Please set down every line of the records below exactly, without the pictures.

---- MATERIAL FOR THE TASK

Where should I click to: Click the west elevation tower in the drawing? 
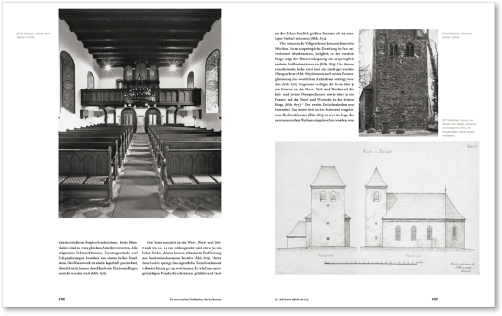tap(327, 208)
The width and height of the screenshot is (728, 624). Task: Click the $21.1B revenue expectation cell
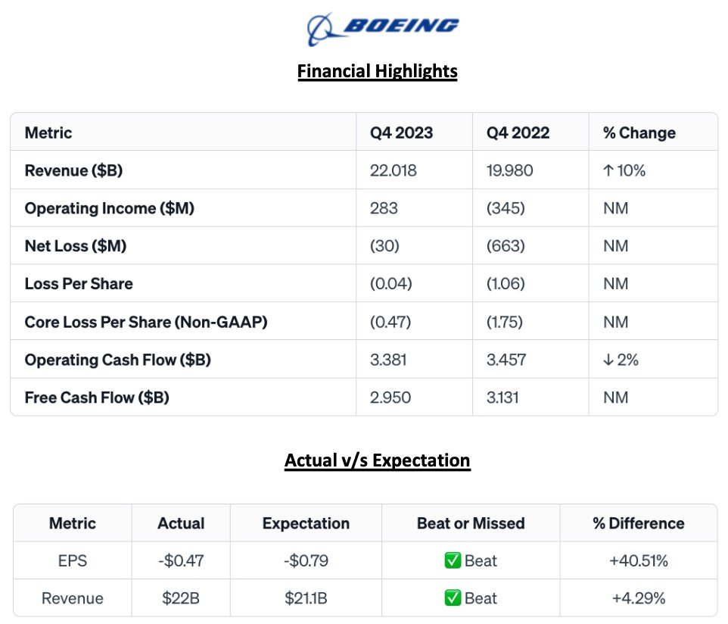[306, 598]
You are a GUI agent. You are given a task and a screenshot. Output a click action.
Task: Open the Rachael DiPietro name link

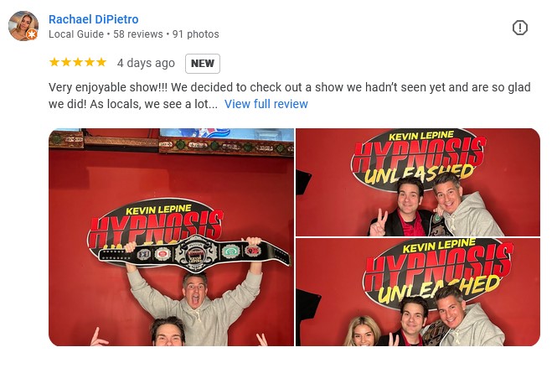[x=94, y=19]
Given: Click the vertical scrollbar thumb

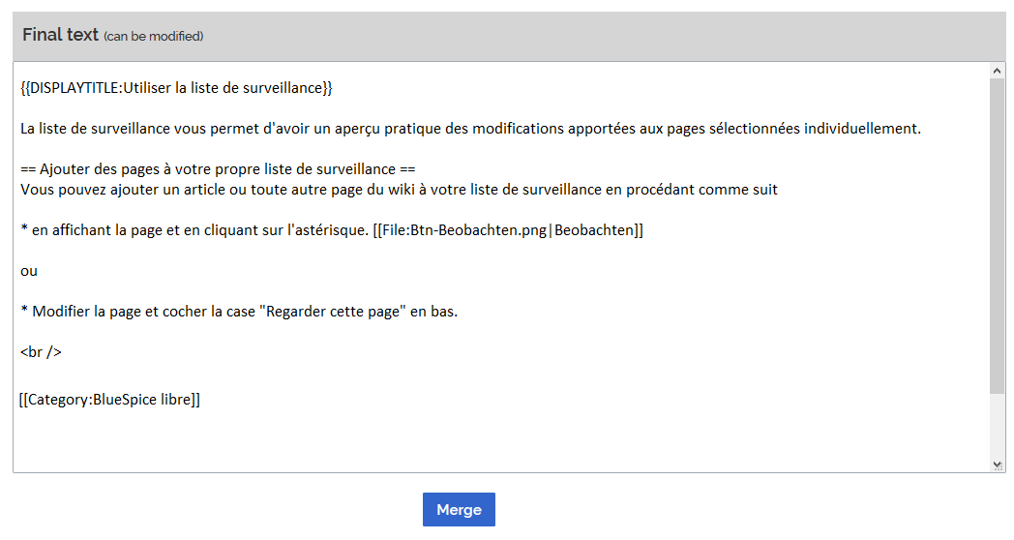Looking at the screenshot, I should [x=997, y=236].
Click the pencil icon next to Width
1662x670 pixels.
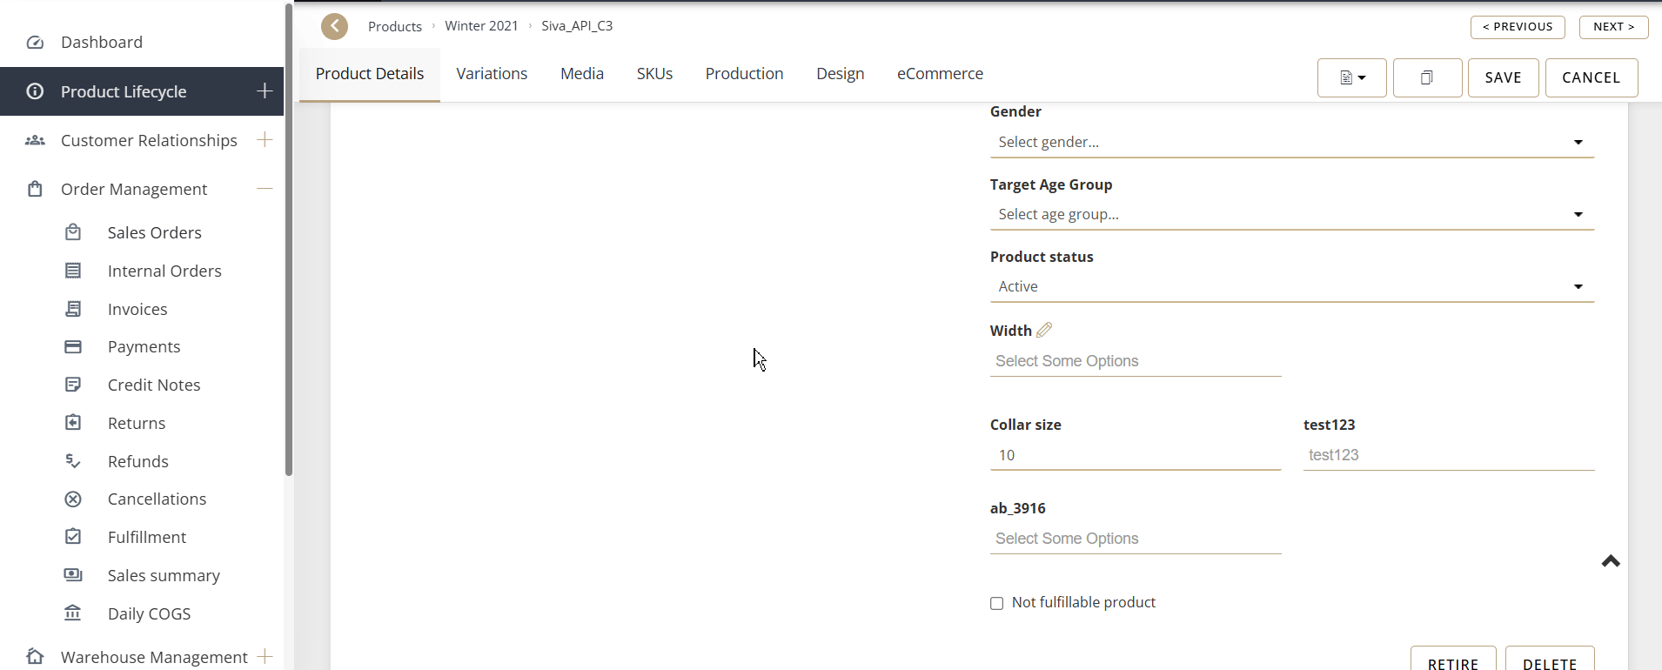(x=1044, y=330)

--------

=== ANSWER AREA ===
Where should I click to: Click the west elevation tower in the drawing? 
tap(327, 208)
The width and height of the screenshot is (728, 624). Task: Click the $21.1B revenue expectation cell
[306, 598]
You are a GUI agent. You are given a task and a screenshot. Output a click action.
Task: Open the Rachael DiPietro name link

[x=94, y=19]
Given: Click the vertical scrollbar thumb

Looking at the screenshot, I should [x=997, y=236].
Click the pencil icon next to Width
1662x670 pixels.
(x=1044, y=330)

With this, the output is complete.